Exercise objective:
Some lines in the entries contain the word "will". Copy all of them.

** Given entries follows **

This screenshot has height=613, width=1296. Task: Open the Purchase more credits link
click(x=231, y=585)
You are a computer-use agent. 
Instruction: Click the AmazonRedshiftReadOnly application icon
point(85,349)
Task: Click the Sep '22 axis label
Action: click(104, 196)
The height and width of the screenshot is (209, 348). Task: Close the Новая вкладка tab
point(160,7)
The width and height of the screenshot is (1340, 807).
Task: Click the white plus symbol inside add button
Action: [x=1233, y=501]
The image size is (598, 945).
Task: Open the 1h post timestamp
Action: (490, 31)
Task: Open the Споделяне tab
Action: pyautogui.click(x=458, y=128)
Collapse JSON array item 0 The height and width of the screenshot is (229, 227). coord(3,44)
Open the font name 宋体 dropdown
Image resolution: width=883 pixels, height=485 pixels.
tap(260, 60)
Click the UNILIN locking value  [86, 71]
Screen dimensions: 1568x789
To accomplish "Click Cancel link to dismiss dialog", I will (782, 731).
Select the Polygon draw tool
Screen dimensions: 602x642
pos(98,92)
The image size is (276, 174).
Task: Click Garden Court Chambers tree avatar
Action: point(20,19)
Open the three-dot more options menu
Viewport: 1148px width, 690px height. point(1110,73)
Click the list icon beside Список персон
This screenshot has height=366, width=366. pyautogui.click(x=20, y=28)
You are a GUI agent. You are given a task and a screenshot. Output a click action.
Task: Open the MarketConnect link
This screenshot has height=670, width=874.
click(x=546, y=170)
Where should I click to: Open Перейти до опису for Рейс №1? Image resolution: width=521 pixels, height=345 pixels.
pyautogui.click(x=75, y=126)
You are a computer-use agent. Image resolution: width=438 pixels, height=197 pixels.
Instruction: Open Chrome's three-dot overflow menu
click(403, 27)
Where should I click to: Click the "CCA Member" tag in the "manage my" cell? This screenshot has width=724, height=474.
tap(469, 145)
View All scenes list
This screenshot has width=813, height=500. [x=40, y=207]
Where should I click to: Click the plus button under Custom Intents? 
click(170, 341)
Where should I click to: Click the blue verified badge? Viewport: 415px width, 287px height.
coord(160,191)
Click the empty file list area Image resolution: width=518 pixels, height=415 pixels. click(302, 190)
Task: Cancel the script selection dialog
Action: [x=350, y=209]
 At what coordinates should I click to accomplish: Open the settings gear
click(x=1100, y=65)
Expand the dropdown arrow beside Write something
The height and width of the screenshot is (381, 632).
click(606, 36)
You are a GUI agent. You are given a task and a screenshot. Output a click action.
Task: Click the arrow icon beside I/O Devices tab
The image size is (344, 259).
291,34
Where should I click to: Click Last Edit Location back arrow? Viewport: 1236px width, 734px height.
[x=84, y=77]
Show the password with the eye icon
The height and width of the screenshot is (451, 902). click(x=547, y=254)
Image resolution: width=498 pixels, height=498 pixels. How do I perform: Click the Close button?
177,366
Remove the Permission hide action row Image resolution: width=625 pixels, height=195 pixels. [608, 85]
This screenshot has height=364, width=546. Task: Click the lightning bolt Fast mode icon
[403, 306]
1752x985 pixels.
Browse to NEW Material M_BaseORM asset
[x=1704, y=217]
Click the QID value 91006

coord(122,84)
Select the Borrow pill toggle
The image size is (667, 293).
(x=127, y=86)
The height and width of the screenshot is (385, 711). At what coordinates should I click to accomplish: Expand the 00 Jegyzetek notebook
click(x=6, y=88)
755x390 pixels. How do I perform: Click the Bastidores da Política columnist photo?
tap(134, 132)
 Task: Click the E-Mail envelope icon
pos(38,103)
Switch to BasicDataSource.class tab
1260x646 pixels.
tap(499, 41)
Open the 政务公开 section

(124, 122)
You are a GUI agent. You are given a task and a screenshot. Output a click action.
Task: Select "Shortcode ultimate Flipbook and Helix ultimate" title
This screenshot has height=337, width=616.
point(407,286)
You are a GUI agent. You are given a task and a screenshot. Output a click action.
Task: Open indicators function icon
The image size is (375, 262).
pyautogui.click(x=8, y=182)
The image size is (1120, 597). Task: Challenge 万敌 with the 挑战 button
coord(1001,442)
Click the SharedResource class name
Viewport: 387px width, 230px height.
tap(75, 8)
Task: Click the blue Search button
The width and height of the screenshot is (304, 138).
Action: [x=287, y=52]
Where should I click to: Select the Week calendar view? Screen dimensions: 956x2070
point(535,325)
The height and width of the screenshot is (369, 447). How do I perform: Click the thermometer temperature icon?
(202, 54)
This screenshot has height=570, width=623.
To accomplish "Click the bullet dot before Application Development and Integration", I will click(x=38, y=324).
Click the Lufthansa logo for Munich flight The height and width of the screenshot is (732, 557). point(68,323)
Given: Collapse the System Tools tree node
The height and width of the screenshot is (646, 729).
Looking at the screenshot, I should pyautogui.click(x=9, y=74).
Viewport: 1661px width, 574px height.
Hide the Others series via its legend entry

** End of Given entries **

Answer for this exercise:
To accomplish "Click Cancel link to dismiss dialog", I will (782, 731).
To accomplish "Click the bullet dot before Application Development and Integration", I will click(x=38, y=324).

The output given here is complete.